Fit Watch was formed in response to more than 10 years of harassment and intimidation of protesters by the forward intelligence teams (Fit). Employing a range of tactics from blocking police cameras to monitoring their activities, we knew it would make us more unpopular than we already were with the Fit. However, the stifling effect of their presence at protests and meetings meant it was a necessary step.
I first became aware of Fit in 2001. Fit officers were taking photographs outside meetings, and then greeting me by name in crowds of thousands of people. Before long, they were at every meeting, every demonstration, calling me by name, making derogatory comments, and following me long after a protest had finished.

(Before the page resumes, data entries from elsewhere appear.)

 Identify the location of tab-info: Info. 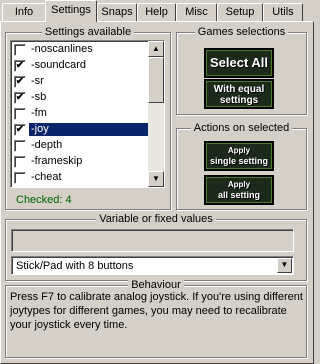
(24, 12).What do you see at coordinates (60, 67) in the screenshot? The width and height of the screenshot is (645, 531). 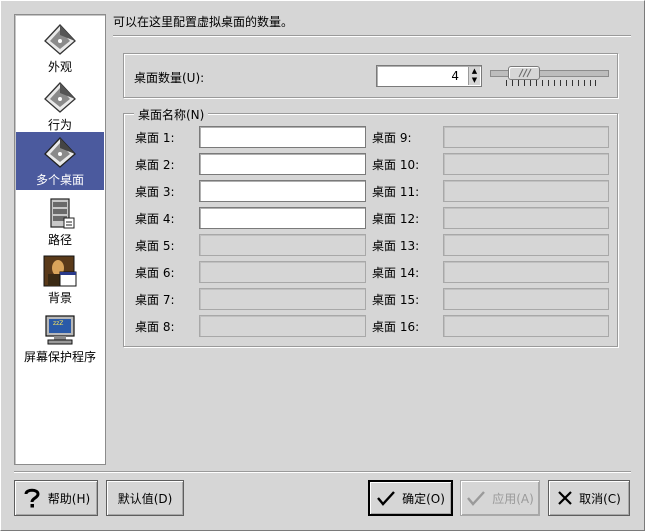 I see `sidebar-item-label: 外观` at bounding box center [60, 67].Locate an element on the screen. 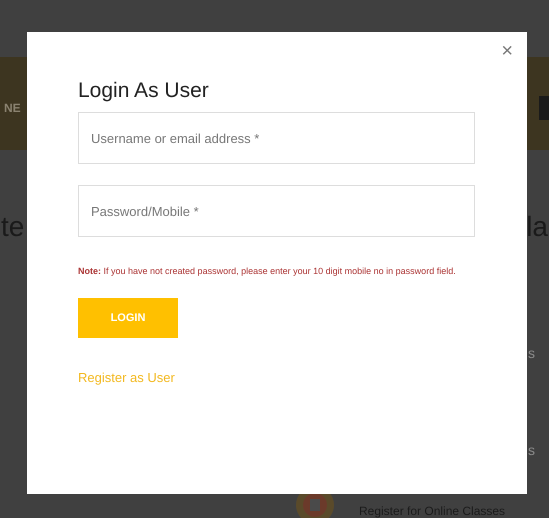 The height and width of the screenshot is (518, 549). register-link: Register as User is located at coordinates (126, 378).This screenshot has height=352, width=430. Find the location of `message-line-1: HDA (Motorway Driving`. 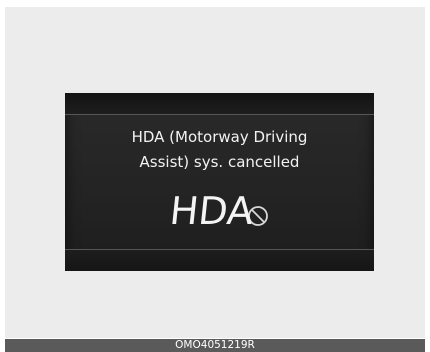

message-line-1: HDA (Motorway Driving is located at coordinates (220, 137).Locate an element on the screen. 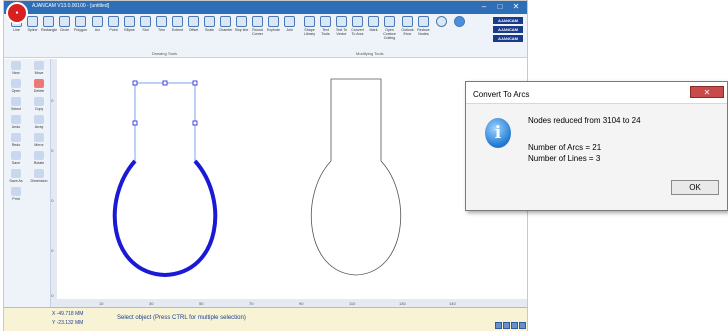 Image resolution: width=728 pixels, height=331 pixels. tool-delete: Delete is located at coordinates (39, 86).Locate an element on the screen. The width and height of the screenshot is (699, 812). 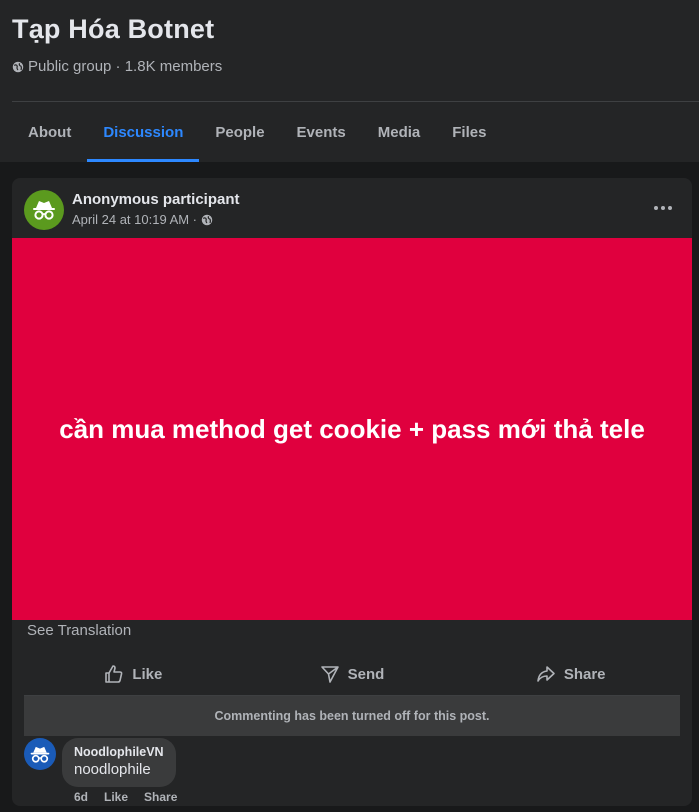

During 2002, they arrested me four times in three months, raided my house, seized my personal diaries and tried very hard, but unsuccessfully, to have me remanded.
None of the charges came to court, and eventually I received compensation. However, I was driven so far over the edge I ended up drinking heavily to the point I broke down and was admitted to hospital, vomiting blood, on a drip and hallucinating cops in the place of paramedics.
It never occurred to me to challenge this policing – even ending up in hospital didn't make me realise we needed a collective response. And my experiences, although extreme, were by no means isolated. Many people had breakdowns, or simply withdrew from political activity because they couldn't deal with the levels of police harassment.
The police have always sought to justify their actions against me, and others like me, on the grounds we are the nasty protesters – the ones they warn about when they spin media stories about hardcore troublemakers arriving at climate camps. This subtext was made crystal clear at our bail hearing after the Kingsnorth incident – the crown prosecutor described us as "violent" and said the "police were anxious" we would go back to the camp, "create disorder" and "put people in fear of mental and physical injury". However, as the video shows, we did nothing other than try to monitor the policing operation.
As the dust settles from the G20, and various bodies compile their reports into public order policing, it is this arbitrary distinction between good and bad protesters that is likely to be drawn. The distinction is subjective, based on dubious assumptions and police "intelligence", details of which are near impossible to access and challenge.
I know I'm not a violent troublemaker. In simplistic terms, I believe a better world is possible, and that real changes – whether it be women winning the vote, the abolition of the poll tax or the fight against environmental destruction – only occur when people stand together, say no and have a direct impact. Refusing to accept the police's parameters for protest is not being a bad protester – it is an essential part of effective dissent.
While the preventative policing model remains – including use of Fit tactics, systematic stop and searches, kettling people for hours without access to food, water or toilets and baton charging anyone who dares leave – there will continue to be civil liberties abuses at protests. Arresting, harassing and imprisoning people because they might commit an offence is not acceptable whatever their political beliefs, and it is essential we stand together to resist this form of policing.